→ **PROMPT**
The word "field" may appear in some lines of the data; copy every such line.

→ **SOURCE DATA**
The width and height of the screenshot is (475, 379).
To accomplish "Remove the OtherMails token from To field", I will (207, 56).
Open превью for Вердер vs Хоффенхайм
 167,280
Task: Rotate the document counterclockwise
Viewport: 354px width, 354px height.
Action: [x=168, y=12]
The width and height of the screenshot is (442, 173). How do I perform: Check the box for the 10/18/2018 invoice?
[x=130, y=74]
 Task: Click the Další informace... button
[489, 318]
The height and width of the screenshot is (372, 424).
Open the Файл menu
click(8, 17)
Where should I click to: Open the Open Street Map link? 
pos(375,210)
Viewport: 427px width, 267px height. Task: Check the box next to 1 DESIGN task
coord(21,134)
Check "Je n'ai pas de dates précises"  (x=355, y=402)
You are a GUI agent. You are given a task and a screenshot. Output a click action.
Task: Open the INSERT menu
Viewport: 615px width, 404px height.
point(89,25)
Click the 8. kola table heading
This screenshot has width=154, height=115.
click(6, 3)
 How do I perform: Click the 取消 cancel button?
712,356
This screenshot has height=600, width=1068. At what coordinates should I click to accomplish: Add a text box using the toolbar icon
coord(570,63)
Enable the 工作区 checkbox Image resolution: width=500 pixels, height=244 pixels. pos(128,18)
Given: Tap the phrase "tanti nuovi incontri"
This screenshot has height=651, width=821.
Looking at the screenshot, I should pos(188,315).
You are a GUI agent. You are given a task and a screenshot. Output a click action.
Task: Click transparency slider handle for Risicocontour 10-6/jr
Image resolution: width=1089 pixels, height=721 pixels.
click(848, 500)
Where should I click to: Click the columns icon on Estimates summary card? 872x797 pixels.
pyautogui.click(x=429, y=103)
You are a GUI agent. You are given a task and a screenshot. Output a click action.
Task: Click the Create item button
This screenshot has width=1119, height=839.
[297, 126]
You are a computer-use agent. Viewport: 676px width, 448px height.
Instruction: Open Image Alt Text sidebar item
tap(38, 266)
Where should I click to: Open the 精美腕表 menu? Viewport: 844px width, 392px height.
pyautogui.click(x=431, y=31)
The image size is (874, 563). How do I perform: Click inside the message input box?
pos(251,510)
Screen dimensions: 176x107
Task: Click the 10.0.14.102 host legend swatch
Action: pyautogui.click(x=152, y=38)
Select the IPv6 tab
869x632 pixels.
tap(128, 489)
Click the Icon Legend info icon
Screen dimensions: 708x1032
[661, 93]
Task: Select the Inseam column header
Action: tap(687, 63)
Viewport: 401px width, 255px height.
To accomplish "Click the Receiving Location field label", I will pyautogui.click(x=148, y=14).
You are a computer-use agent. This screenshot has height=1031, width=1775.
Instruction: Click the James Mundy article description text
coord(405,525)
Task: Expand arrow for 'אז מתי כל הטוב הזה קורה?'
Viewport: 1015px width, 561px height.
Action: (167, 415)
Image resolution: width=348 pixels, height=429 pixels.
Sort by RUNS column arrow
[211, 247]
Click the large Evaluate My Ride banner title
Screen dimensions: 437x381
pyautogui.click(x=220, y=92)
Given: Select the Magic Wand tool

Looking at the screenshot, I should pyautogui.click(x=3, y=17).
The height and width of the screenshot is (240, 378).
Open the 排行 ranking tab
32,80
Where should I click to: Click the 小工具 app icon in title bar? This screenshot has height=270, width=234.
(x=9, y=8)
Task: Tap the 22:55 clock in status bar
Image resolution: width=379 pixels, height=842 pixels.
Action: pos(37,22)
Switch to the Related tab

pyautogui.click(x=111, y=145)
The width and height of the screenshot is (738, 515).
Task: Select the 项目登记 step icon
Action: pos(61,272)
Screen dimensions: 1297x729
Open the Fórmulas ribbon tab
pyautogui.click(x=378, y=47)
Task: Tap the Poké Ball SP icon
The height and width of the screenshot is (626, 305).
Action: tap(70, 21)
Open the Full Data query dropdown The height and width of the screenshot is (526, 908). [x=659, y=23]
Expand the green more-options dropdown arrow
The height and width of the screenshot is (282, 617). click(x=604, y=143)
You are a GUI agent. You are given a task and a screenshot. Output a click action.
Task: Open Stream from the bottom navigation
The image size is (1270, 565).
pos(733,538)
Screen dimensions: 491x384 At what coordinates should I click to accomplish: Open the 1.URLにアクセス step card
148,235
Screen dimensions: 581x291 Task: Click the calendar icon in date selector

→ **EXERCISE ANSWER**
To accomplish "Remove the OtherMails token from To field", I will (207, 56).
To accomplish "Click the Receiving Location field label", I will pyautogui.click(x=148, y=14).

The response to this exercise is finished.